Reputation: 15871
I am aware that regular queryset or the iterator queryset methods evaluates and returns the entire data-set in one shot .
for instance, take this :
my_objects = MyObject.objects.all()
for rows in my_objects: # Way 1
for rows in my_objects.iterator(): # Way 2
Question
In both methods all the rows are fetched in a single-go.Is there any way in djago that the queryset rows can be fetched one by one from database.
Why this weird Requirement
At present my query fetches lets says n rows but sometime i get Python and Django OperationalError (2006, 'MySQL server has gone away').
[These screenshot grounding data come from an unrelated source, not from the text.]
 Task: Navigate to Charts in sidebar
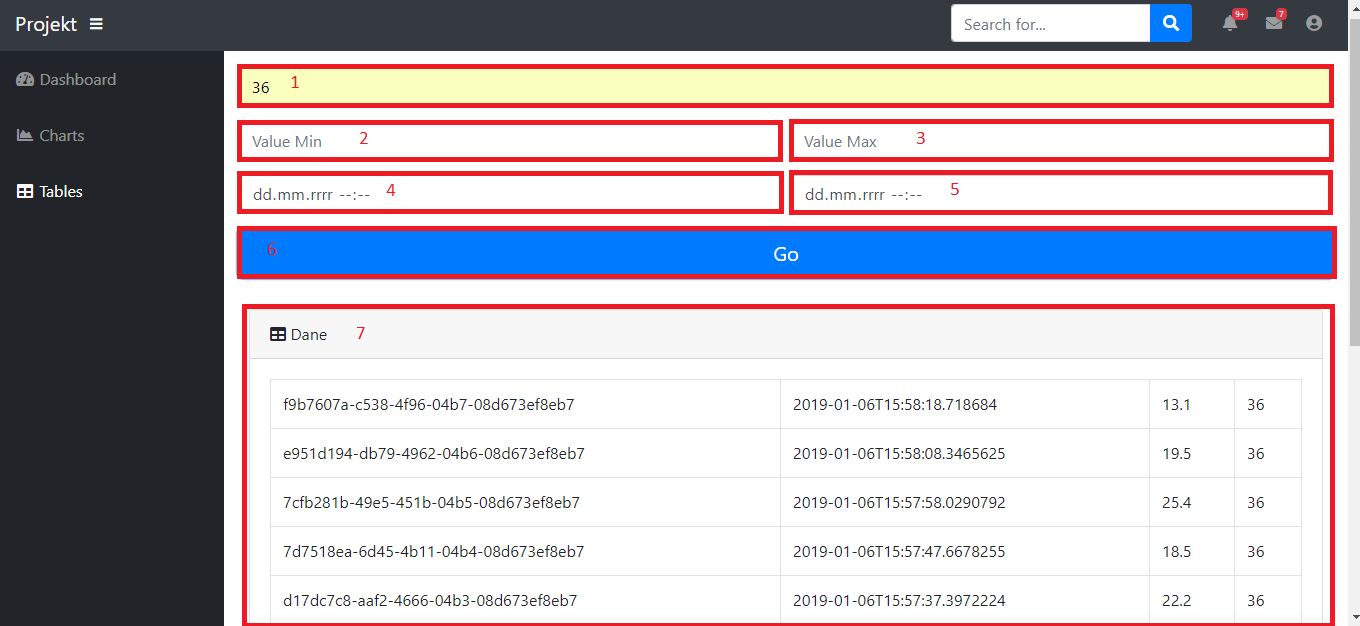pyautogui.click(x=62, y=136)
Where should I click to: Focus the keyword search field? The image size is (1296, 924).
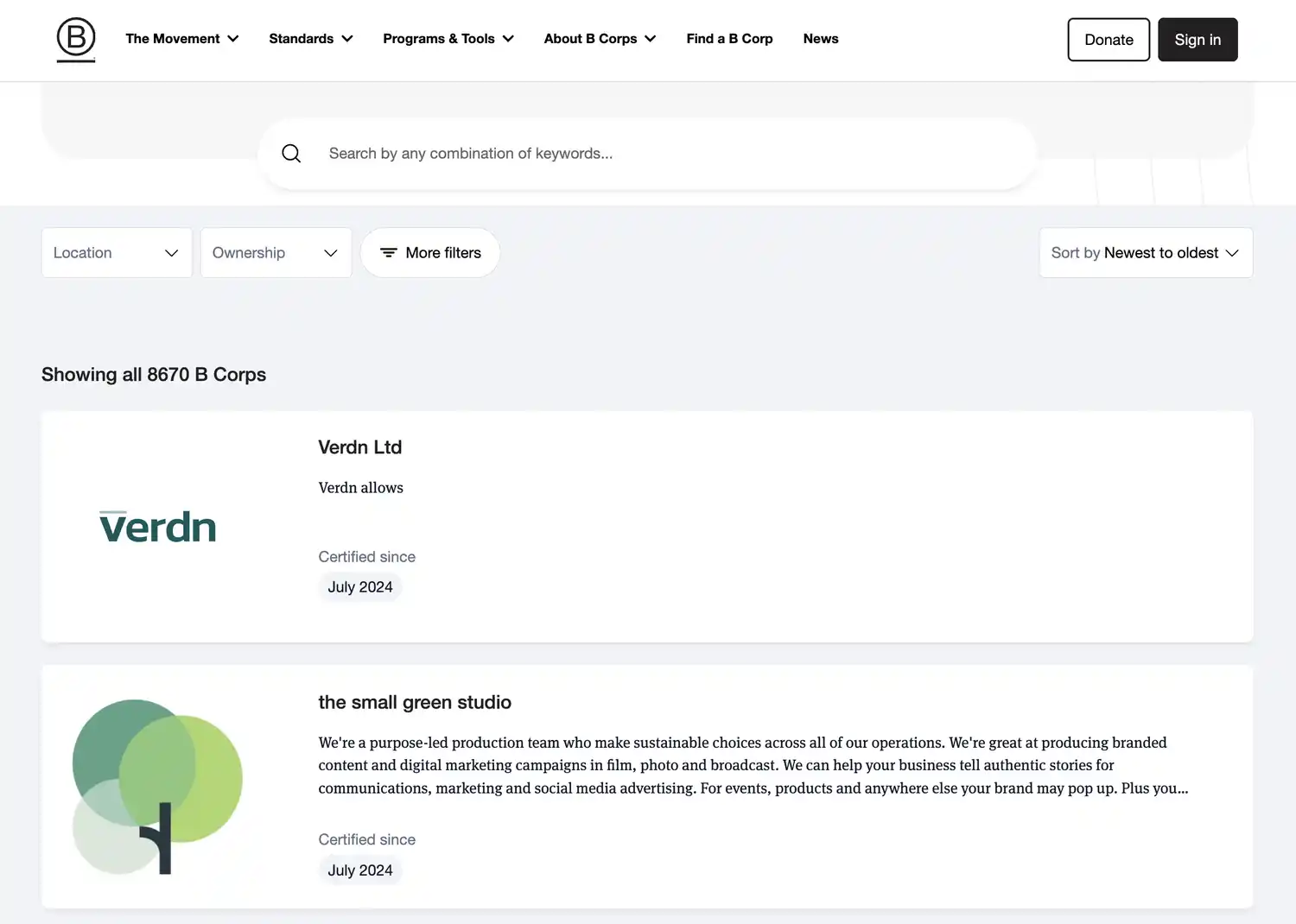click(657, 154)
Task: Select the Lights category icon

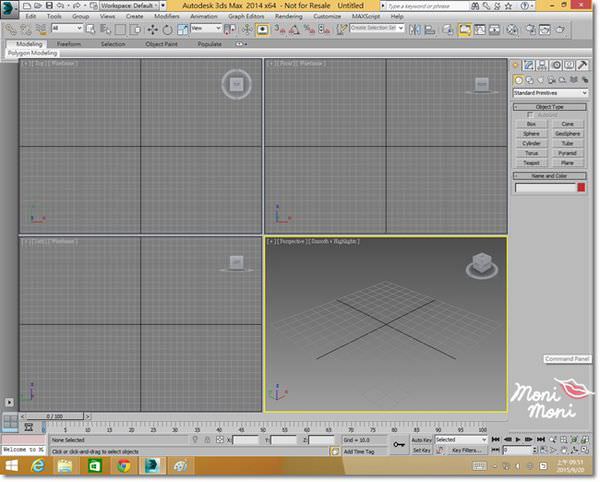Action: (x=541, y=79)
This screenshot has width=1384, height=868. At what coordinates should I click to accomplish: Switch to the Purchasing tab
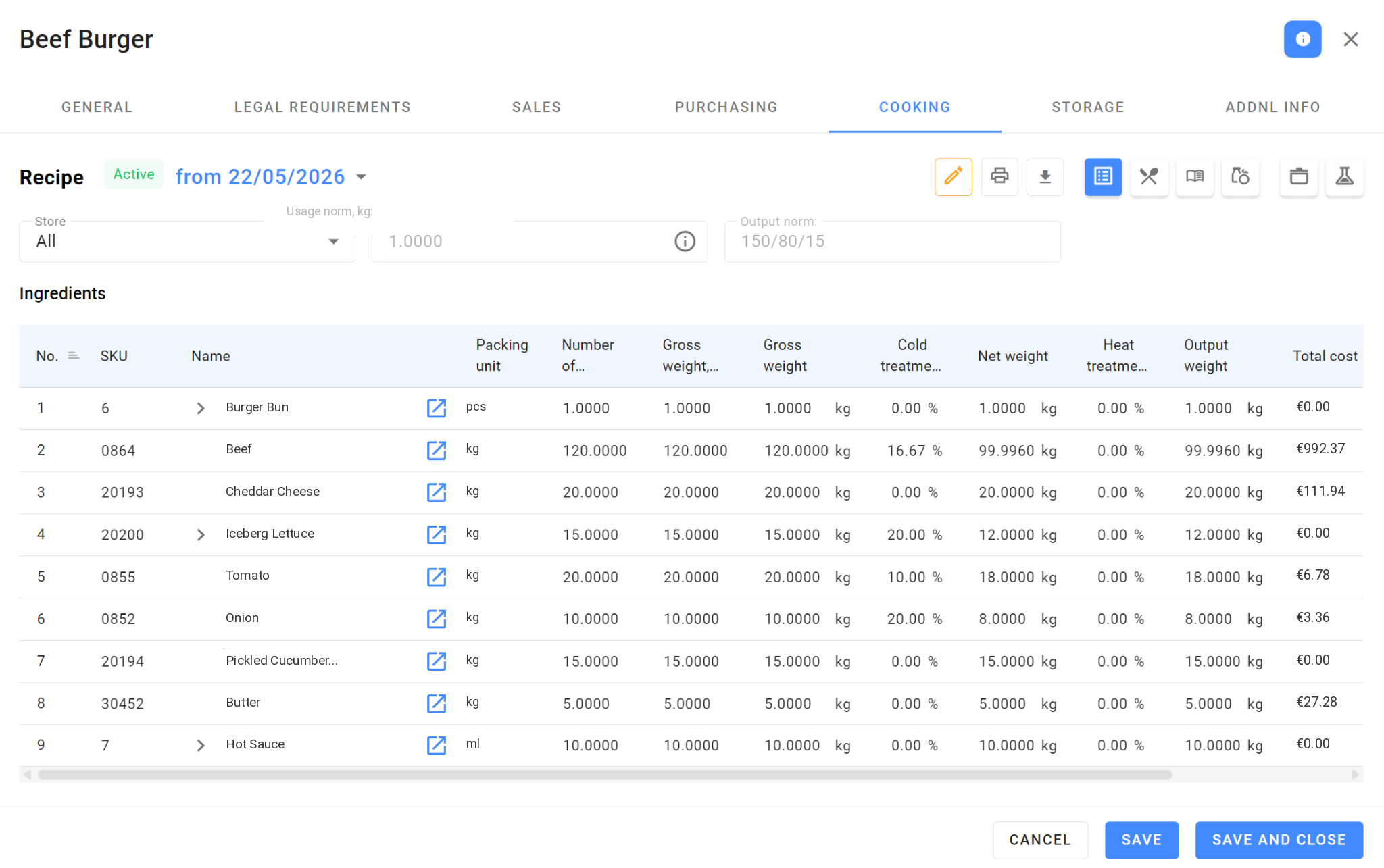(726, 107)
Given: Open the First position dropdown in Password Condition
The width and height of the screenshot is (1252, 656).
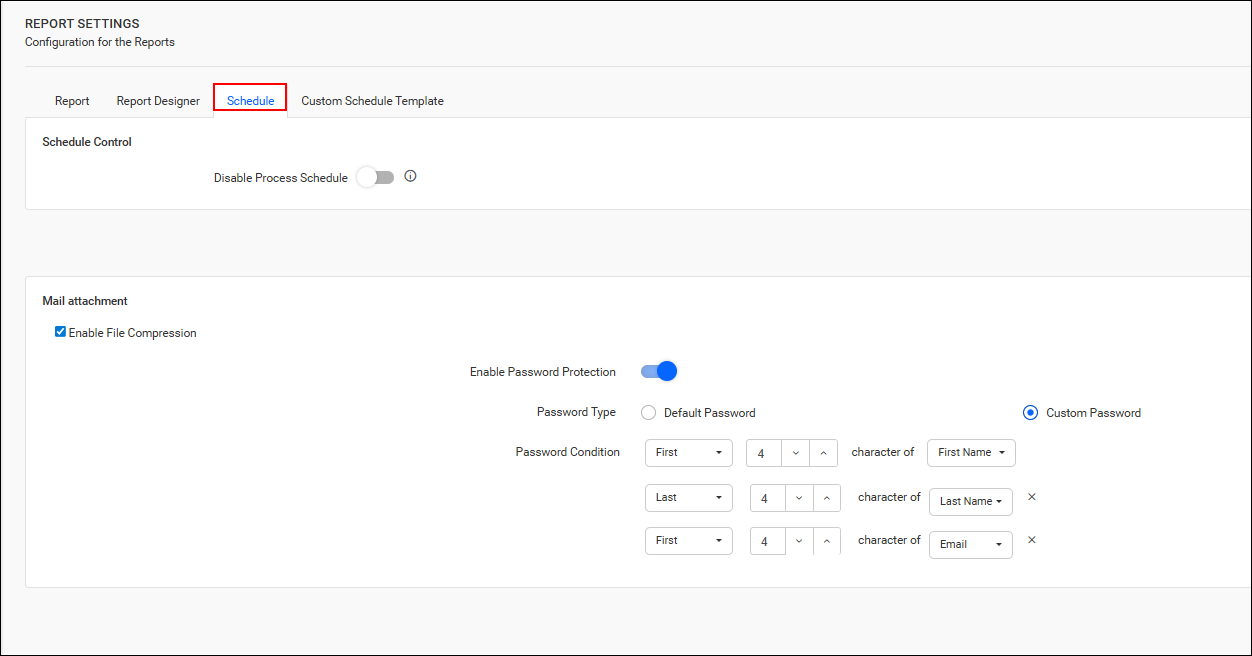Looking at the screenshot, I should [688, 453].
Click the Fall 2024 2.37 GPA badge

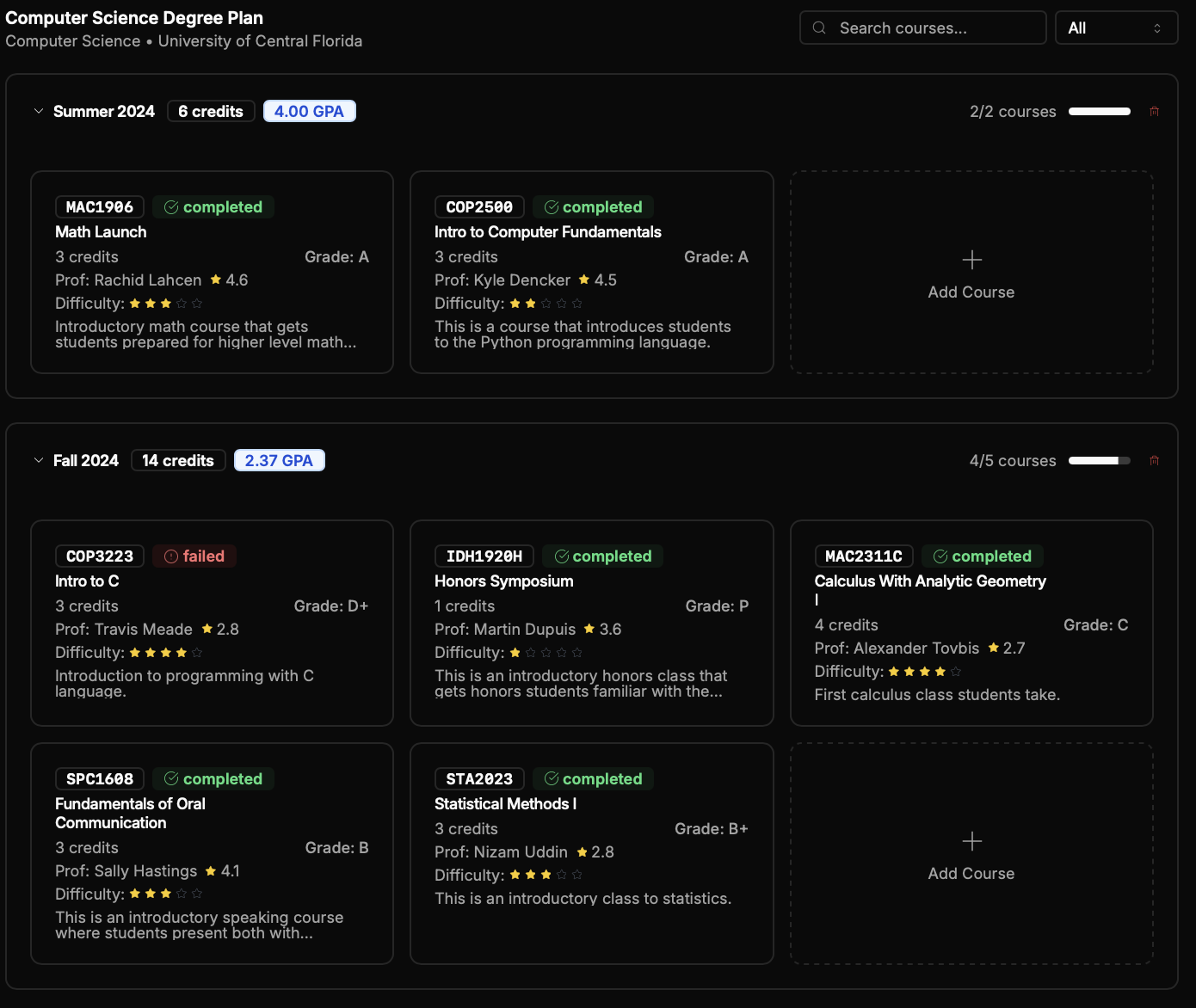coord(279,461)
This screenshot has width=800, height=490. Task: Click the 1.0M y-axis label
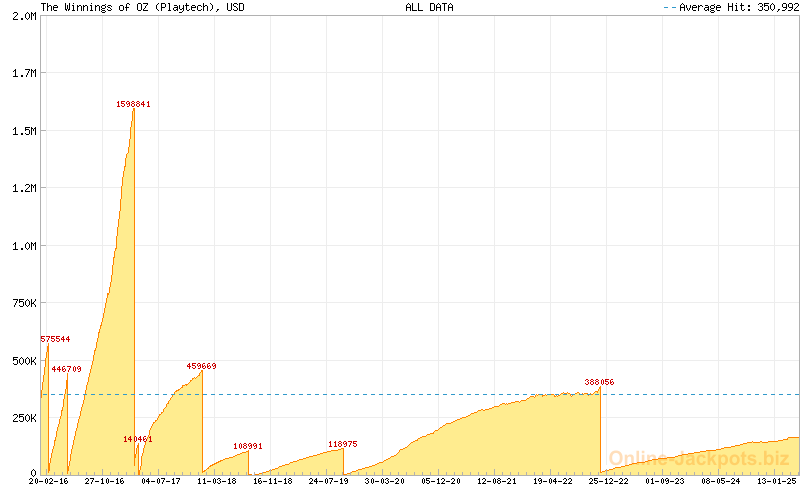point(22,246)
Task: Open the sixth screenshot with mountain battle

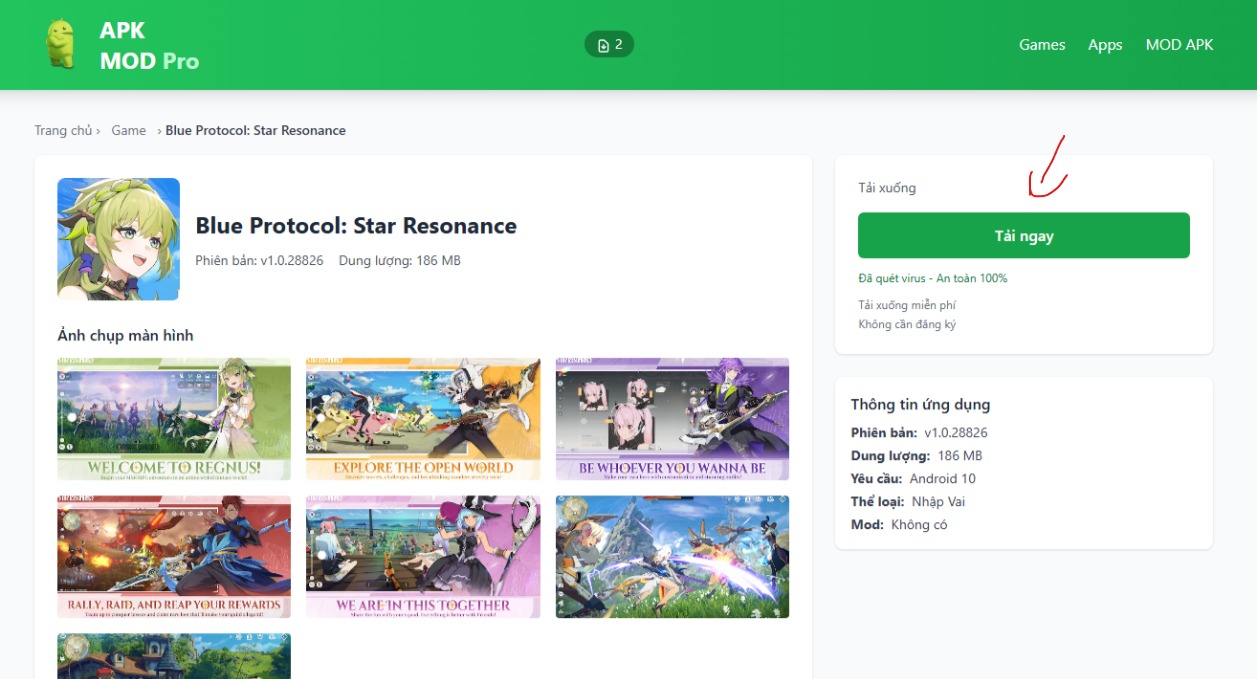Action: 672,557
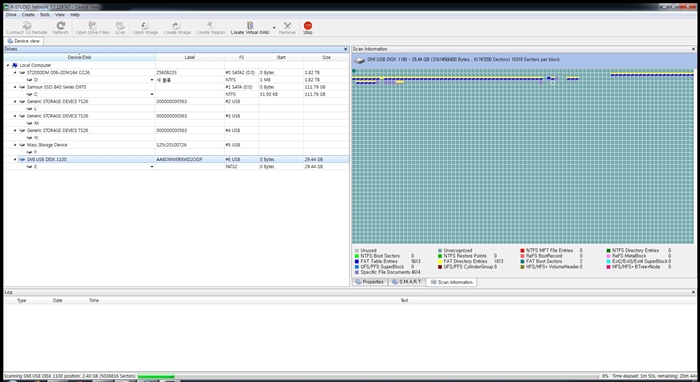This screenshot has height=382, width=700.
Task: Click the Device/Disk column header
Action: [79, 58]
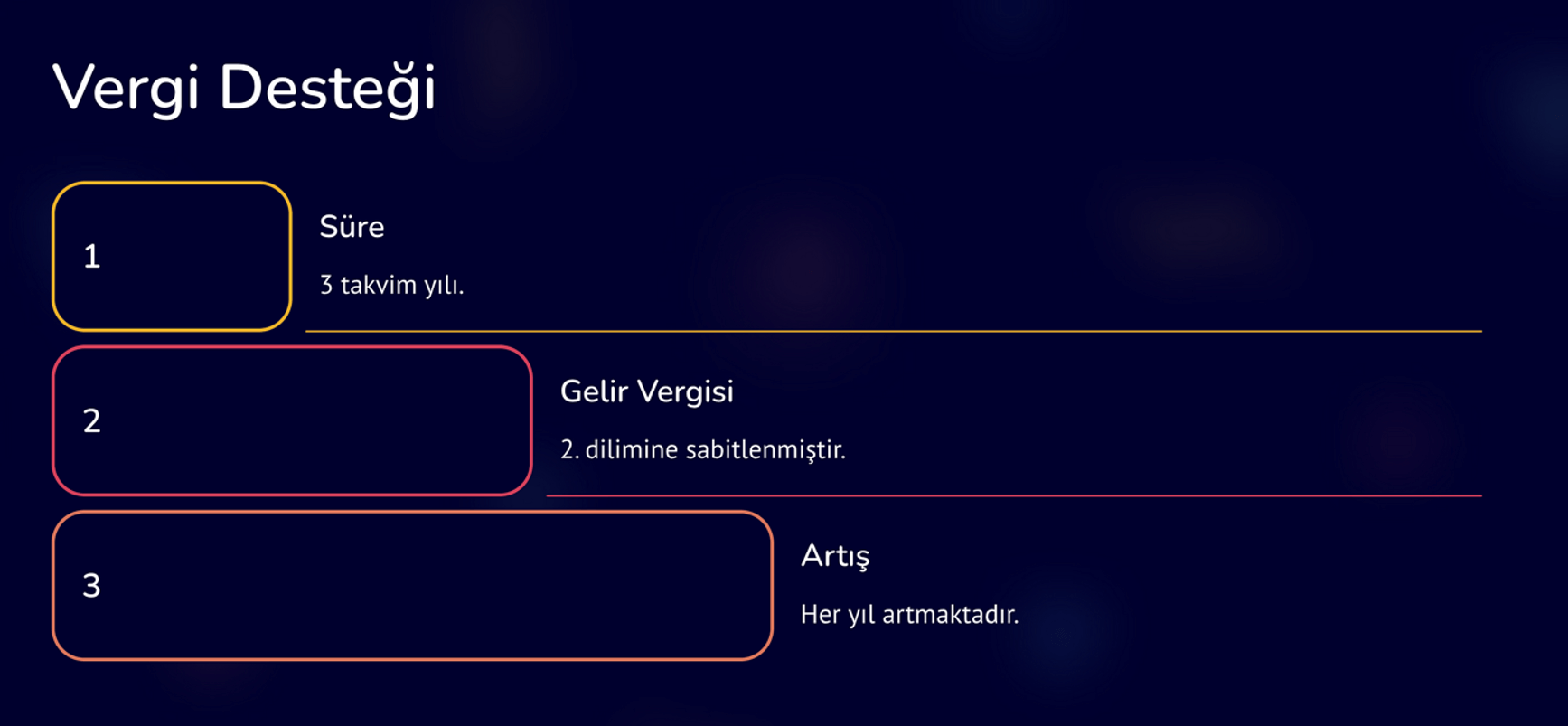The width and height of the screenshot is (1568, 726).
Task: Select the red-outlined box numbered 2
Action: tap(292, 421)
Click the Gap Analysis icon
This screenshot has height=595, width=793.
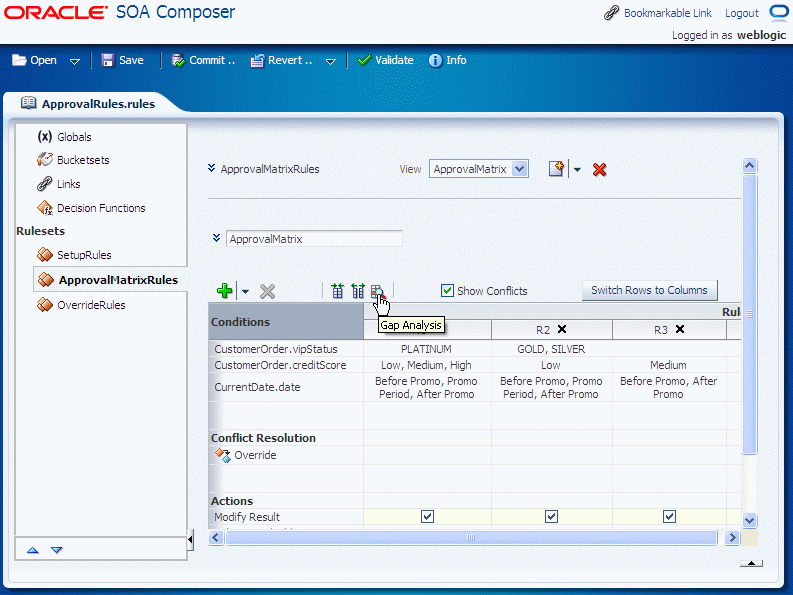point(378,291)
so to have a workaround for this, i am currently using a weird while
looping logic.So was wondering if there is any native or inbuilt method or is my question even logical in first place!! :)
Upvotes: 5
Views: 511
Reputation: 53734
Fetching row by row might be worse. You might want to retrieve in batches for 1000s etc. I have used this Django snippet (not my work) successfully with very large querysets. It doesn't eat up memory and no trouble with connections going away.
Here's the snippet from that link:
import gc
def queryset_iterator(queryset, chunksize=1000):
'''''
Iterate over a Django Queryset ordered by the primary key
This method loads a maximum of chunksize (default: 1000) rows in it's
memory at the same time while django normally would load all rows in it's
memory. Using the iterator() method only causes it to not preload all the
classes.
Note that the implementation of the iterator does not support ordered query sets.
'''
pk = 0
last_pk = queryset.order_by('-pk')[0].pk
queryset = queryset.order_by('pk')
while pk < last_pk:
for row in queryset.filter(pk__gt=pk)[:chunksize]:
pk = row.pk
yield row
gc.collect()
Upvotes: 2
Reputation: 1015
To solve (2006, 'MySQL server has gone away') problem, your approach is not that logical. If you will hit database for each entry, it is going to increase number of queries which itself will create problem in future as usage of your application grows. I think you should close mysql connection after iterating all elements of result, and then if you will try to make another query, django will create a new connection.
from django.db import connection:
connection.close()
Upvotes: 1
Reputation: 43300
I think you are looking to limit your query set.
Quote from above link:
Use a subset of Python’s array-slicing syntax to limit your QuerySet to a certain number of results. This is the equivalent of SQL’s LIMIT and OFFSET clauses.
In other words, If you start with a count you can then loop over and take slices as you require them..
cnt = MyObject.objects.count()
start_point = 0
inc = 5
while start_point + inc < cnt:
filtered = MyObject.objects.all()[start_point:inc]
start_point += inc
Of course you may need to error handle this more..
Upvotes: 3